日時 平成28年4月1日(金) 午前11時15分
場所 市庁別館2階 会議室C

 平成28年度の年度始めに当たりまして、一言御挨拶を申し上げます。

  今日から平成28年度がスタートいたしました。多くの皆さんが、配属も変わったり、組織も変わった中での新たな船出ということであると思いますけれども、気持ちも新たにして、それぞれの所掌する事務の推進のために全力を尽くしてほしいと思います。今年は特別な年です。平成29年1月1日の中核市移行に向けて、しっかりと準備をする年になります。今までやらなかった仕事をやるための準備でありますので、いろいろ緊張感もあると思いますけれども、手抜かりのないようにしっかりとやっていただきたいと思います。

  先月の23日に、県議会の議決を踏まえて、県知事から、総務大臣への申し出にあたる同意をいただきました。この同意をもとに、今月7日に総務大臣に、中核市移行についての申し出をすることが決まったところです。その後、夏ぐらいには閣議決定で政令公布という流れで進んでいくと思います。今のところ順調にいくと思っておりますので、スケジュールどおり進むように、関係する担当のみなさんには、しっかりと進めていただきたいと思います。そしてまたその先には、連携中枢都市圏の形成に向けて、速やかに移行を進めていくことになります。これも先月23日に、定住自立圏の構成8市町村の首長全員に集まっていただいて、八戸市が中核市に移行した後、速やかに連携中枢都市圏の形成を進めていくことについて、賛同いただいたところであります。それを踏まえて、今年度、どういった連携施策をしていくか、具体的な協議を事務レベルで相談をしましょうということについても、同意をしたところでありますのでよろしくお願いします。

 ここで改めて、いったい中核市は何かということについて、あるいは連携中枢都市圏とはなにかということについてしっかりとおさらいしたいと思います。中核市というのは、県が行ってきた保健所業務を中心とした2,000あまりの事務を基礎自治体である八戸市が行うというものであります。これは地方分権という基本的な考え方に基づく大都市制度であります、政令指定都市・中核市という仕組みであります。「補完性の原理」という考え方があります。いろんな行政事務については、できるだけ住民に近いところで、国民に近いところで意思決定がなされて、政策・事業が進められるべきだという考え方があり、それに基づいた仕組みが中核市制度であります。いくら住民に近いところで業務が進められる、あるいは施策が検討されるべきだといっても、その能力がない自治体では無理だということで、その能力があると認める自治体に業務を降ろすという形であります。ということは中核市になるということは、八戸市民にとってみれば、今まで県が県全体を考えて施策をつくり、事業を実施してきたものを八戸市が独自の頭で考えて進めて行けるということであります。中核市移行とはそういうことであります。ですから、市民目線でいろんな仕事を考えることができ、結果として、市民サービスが向上するという理屈であるということを我々がしっかり理解する必要があると思います。連携中枢都市圏については、まさに国が進めている、地方創生の大きな柱だということであります。これを活かすも殺すも、実際にどういった事業をやっていくか、圏域全体を考えながら、どういった効果的な連携施策を打ち出していくかということに尽きます。幸いにも当市は、定住自立圏という中で、実績をあげてきておりますので、その実績を踏まえて、スタートする前に考えていければと思っていますのでよろしくお願いします。
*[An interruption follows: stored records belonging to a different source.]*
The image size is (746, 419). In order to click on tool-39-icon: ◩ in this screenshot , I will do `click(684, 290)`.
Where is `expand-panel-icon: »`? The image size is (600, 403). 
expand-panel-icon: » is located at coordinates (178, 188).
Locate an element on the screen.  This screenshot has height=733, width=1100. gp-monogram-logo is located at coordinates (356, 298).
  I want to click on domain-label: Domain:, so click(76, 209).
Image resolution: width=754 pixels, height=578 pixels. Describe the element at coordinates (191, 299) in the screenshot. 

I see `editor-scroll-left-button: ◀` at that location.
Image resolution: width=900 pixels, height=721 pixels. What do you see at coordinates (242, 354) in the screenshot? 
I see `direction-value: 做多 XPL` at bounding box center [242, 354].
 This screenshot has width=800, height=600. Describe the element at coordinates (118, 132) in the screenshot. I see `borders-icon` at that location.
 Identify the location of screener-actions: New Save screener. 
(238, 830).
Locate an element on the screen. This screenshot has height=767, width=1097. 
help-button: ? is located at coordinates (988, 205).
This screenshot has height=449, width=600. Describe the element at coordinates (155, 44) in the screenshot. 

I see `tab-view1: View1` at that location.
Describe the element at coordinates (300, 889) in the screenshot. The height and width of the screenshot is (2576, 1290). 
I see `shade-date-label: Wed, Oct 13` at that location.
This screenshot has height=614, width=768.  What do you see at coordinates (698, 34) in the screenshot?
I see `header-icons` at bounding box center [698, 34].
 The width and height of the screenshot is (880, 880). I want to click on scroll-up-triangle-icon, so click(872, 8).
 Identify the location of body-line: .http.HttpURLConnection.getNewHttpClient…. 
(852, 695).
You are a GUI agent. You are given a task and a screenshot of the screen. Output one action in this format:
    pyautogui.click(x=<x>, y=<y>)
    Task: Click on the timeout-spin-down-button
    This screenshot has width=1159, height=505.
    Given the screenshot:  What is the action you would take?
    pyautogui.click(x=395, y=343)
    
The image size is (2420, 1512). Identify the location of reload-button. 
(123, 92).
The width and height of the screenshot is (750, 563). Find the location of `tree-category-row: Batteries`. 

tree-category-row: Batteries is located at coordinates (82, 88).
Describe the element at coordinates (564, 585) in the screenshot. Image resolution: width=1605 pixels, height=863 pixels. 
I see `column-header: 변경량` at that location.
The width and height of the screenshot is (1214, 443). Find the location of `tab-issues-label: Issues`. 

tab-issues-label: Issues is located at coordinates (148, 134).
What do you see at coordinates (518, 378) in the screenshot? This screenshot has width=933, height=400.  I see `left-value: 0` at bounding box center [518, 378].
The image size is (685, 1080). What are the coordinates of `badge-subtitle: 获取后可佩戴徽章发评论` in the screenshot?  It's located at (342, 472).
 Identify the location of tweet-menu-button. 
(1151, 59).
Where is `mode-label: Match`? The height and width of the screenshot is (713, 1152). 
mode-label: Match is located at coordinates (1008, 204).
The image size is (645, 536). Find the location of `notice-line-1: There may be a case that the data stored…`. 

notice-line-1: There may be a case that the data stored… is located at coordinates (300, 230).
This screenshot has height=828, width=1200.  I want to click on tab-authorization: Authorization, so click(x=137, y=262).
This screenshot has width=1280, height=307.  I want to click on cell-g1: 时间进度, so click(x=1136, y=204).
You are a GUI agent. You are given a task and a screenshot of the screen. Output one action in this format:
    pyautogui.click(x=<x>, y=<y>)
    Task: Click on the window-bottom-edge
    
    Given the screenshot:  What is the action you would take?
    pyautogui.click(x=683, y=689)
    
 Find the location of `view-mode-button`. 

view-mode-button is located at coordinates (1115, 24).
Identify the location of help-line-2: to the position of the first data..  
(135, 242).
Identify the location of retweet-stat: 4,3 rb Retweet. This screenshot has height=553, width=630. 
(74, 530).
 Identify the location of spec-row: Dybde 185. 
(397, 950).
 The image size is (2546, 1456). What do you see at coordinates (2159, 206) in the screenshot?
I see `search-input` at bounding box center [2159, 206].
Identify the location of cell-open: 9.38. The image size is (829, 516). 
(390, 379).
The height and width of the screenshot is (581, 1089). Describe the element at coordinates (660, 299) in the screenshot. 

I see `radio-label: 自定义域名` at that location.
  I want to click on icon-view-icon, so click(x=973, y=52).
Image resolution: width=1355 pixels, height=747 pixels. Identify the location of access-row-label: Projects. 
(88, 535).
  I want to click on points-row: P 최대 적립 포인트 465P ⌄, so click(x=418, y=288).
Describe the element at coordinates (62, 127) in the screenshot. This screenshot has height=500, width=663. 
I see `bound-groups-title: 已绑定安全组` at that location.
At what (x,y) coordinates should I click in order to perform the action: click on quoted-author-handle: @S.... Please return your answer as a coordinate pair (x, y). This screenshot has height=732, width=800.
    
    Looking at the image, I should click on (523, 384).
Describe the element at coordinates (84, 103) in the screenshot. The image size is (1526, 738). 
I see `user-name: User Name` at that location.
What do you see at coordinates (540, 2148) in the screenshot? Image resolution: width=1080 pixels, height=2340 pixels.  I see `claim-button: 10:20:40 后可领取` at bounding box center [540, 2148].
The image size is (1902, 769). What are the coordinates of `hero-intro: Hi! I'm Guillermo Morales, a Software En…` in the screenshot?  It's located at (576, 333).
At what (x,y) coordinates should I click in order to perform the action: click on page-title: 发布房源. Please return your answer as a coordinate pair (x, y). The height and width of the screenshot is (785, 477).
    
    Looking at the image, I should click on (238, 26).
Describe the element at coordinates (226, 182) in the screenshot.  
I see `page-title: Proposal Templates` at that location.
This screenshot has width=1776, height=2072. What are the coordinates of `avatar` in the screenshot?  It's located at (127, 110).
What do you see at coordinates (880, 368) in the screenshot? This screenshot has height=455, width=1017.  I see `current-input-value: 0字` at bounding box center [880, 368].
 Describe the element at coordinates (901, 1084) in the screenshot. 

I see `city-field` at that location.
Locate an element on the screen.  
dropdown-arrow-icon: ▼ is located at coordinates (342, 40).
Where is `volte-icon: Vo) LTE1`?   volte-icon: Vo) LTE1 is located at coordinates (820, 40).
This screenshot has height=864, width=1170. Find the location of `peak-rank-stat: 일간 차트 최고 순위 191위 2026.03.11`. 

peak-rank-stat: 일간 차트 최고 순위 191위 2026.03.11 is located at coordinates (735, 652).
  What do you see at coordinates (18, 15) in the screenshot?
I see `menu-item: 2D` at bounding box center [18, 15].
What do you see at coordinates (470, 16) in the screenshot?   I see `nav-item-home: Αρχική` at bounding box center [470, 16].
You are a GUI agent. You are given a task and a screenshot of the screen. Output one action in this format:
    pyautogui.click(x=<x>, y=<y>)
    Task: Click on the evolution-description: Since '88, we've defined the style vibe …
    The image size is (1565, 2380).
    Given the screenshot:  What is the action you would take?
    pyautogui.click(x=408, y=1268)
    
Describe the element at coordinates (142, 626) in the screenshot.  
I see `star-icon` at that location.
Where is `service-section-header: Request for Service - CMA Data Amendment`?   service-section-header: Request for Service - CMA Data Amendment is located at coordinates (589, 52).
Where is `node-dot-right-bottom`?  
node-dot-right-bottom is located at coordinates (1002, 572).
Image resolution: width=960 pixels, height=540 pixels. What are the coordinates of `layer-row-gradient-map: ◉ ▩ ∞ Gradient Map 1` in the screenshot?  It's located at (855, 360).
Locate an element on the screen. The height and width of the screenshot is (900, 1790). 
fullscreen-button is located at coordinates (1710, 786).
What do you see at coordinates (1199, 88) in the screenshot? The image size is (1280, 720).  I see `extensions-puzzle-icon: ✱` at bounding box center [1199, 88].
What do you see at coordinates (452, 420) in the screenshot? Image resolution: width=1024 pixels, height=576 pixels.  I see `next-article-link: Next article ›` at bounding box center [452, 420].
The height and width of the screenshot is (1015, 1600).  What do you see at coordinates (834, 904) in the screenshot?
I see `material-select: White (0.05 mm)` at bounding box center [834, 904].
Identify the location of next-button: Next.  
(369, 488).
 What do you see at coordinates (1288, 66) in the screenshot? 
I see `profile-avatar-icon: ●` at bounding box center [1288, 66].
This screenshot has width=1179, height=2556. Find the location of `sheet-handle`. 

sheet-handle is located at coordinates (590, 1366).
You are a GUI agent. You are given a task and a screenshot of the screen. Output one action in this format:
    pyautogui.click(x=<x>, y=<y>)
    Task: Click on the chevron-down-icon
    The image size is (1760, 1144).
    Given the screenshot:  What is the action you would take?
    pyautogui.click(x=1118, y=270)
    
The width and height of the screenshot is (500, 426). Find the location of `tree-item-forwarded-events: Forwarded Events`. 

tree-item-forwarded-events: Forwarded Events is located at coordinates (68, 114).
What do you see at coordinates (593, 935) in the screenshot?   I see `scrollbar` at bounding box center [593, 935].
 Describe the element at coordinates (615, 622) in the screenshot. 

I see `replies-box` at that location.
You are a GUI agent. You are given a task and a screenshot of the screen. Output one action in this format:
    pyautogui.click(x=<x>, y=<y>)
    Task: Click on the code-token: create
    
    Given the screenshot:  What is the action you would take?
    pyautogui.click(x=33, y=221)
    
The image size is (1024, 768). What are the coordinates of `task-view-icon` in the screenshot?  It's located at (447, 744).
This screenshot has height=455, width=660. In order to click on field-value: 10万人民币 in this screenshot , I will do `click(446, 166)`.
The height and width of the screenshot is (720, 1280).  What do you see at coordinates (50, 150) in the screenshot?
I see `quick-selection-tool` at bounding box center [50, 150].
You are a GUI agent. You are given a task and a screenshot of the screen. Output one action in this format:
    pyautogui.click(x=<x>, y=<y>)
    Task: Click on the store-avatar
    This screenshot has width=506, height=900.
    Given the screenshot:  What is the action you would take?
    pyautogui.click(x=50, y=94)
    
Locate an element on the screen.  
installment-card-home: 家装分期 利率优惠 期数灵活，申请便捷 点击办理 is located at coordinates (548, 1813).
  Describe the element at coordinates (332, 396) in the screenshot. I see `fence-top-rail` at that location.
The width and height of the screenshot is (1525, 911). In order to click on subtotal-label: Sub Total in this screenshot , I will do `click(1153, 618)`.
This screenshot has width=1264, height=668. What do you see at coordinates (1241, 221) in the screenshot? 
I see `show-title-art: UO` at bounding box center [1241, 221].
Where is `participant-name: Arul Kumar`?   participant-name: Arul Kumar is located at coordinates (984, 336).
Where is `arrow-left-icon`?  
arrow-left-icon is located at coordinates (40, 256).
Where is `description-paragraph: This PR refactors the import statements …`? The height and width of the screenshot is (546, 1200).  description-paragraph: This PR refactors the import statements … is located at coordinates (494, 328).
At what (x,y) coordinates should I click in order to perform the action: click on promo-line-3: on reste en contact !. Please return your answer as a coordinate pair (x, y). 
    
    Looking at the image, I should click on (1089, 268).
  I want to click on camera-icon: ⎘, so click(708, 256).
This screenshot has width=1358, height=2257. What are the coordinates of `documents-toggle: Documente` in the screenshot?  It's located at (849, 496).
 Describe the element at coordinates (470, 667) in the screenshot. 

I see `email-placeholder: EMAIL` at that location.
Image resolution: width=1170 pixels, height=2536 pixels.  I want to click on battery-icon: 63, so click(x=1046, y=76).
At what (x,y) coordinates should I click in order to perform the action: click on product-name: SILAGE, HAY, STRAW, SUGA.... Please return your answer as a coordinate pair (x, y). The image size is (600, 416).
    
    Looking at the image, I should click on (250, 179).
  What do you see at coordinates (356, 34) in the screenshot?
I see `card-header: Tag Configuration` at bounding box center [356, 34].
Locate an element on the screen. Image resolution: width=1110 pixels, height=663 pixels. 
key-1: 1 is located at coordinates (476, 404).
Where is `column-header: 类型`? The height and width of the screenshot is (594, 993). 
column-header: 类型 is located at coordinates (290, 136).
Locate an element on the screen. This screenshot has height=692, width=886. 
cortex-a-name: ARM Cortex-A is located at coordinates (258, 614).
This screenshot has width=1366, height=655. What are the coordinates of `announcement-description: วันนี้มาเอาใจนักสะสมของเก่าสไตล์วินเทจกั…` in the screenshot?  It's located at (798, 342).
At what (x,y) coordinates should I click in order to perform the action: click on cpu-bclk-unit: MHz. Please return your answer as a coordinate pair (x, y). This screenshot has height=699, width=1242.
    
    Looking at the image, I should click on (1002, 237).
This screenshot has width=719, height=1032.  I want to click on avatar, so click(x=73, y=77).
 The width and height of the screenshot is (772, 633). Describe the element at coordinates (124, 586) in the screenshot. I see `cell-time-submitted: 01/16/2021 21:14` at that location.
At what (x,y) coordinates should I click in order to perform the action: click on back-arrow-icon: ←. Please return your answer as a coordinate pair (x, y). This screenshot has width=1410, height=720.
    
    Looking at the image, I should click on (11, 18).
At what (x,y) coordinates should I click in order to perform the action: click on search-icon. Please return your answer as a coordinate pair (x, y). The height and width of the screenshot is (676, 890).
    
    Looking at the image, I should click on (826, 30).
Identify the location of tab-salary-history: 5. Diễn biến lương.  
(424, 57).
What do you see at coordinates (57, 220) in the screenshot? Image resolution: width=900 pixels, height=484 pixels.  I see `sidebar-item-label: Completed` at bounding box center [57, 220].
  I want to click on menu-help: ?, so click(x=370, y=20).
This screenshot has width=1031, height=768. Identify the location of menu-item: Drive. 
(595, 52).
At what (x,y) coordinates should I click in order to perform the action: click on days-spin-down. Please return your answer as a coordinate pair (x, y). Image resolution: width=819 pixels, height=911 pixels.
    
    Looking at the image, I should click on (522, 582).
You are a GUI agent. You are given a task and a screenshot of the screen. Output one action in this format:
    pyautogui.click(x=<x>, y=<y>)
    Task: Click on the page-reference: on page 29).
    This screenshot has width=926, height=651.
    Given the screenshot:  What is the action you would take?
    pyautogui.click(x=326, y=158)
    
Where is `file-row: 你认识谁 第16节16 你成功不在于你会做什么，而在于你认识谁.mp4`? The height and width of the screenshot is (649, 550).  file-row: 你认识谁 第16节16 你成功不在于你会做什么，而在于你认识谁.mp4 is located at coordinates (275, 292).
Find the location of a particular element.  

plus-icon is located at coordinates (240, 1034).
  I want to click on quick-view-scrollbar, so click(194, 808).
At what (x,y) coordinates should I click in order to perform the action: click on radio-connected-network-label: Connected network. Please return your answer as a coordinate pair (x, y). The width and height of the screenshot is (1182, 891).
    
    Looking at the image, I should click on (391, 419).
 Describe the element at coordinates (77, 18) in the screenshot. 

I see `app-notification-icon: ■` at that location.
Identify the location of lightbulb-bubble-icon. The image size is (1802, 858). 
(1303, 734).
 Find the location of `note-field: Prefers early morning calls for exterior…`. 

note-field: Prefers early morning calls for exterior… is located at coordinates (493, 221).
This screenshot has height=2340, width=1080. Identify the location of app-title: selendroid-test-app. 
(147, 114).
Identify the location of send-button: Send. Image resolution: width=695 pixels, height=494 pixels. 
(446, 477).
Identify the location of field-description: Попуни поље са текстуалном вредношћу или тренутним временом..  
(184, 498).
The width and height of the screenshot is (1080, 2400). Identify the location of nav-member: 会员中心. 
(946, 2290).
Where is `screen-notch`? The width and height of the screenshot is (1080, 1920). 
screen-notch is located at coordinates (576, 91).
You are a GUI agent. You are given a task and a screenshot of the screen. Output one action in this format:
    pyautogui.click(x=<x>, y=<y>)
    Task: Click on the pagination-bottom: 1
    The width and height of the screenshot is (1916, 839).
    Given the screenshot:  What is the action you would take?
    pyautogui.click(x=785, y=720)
 平成29年5月1日は、八戸市が88歳の誕生日を迎える日であり、これをお祝いしたいと思っております。普通の市ではやらないと思いますが、八戸だからこそ88周年記念事業ができると思っておりますので、盛り上げるために、みんなで様々なアイデアを出してほしいと考えています。来年の予算に向けて、88につながるようなアイデアを各部で最低ひとつ考えていただければと思います。

 最後に、新採用職員への訓示でも話しましたが、頭を鍛えようという話であります。頭を鍛えるには本を読むしかないと私は思っております。いかにして、幅広く本を読んで知識を深めて、教養を深めるか。それは必ず仕事につながってくると思っています。深い知識に裏付けられた賢い頭と強靭な精神。これを持つことでいろんなことが違ってくると信じています。幸いにも、秋にはブックセンターが開設します。なかなか手にとって見られないような本が8,000冊から10,000冊揃い、手に取ることができるので、それをこれから生きていく上での糧にして、いい公務員生活を送れという話をしましたが、皆さんも今からでも遅くはないので、ブックセンターを活用していただきたいと思います。私自身、本は全然安いと思っており、教養を身につけるために、本を買って読むんだという信念を持っています。それが必ずや仕事に生きて、すばらしい施策を行っていくことにつながっていくと信じています。

 最後に、我々は八戸市民のためにある存在ですので、八戸市発展のためにみなさんと今年度もがんばっていきましょうということを申し上げ、年度始めに当たっての挨拶とします。